Multi-criteria decision analysis for regional-scale flood susceptibility mapping in Kerala state, India
摘要
Floods in the southern Indian state of Kerala are the most frequent and deadliest types of natural disasters, leading to large economic losses and having killed over 410 people since June 2018. Despite Kerala's flood vulnerability and due to its intense annual rainfall, existing flood prediction approaches often fail to provide accurate and localized risk assessments.

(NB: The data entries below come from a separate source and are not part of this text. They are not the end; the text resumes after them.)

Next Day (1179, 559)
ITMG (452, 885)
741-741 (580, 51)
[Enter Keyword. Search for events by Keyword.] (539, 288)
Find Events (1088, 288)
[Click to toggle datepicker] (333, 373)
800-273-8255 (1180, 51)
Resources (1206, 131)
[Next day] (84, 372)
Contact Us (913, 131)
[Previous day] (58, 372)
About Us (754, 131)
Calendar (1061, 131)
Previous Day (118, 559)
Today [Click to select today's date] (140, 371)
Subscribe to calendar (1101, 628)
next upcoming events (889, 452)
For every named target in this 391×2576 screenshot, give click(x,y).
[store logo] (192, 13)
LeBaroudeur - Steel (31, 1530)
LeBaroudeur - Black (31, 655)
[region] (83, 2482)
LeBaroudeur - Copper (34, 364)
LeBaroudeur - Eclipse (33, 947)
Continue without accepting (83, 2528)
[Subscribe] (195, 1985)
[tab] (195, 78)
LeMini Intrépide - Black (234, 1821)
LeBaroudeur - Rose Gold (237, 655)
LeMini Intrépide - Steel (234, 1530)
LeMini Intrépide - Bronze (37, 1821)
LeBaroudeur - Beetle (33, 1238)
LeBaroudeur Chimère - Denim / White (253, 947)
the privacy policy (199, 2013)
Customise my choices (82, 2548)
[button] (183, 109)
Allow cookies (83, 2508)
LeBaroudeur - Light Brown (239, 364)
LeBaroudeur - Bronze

Various Machine Learning (ML) approaches offer promising results but there is a critical gap in applying these advanced ML algorithms along with systematized decision-making frameworks that would work well for Kerala's specific geographical and climatic conditions. This research aims to develop flood susceptibility maps for Kerala using a spatial flood database integrated within the ArcGIS interface. An efficient framework integrating Light Gradient Boosting Machine (LightGBM) learning models with the Analytic Hierarchy Process (AHP) is proposed to address this issue by enhancing flood susceptibility understanding and informed decision-making. The resultant map is validated using the Area Under Curve approach, which showed good accuracy of 0.948 and 0.763 for the LightGBM and AHP methods, respectively. The result indicates that the use of machine learning algorithm resulted better reliability of flood susceptibility maps. This study's findings apply to local authorities to maintain their preparedness and response efforts as well as minimize flood consequences.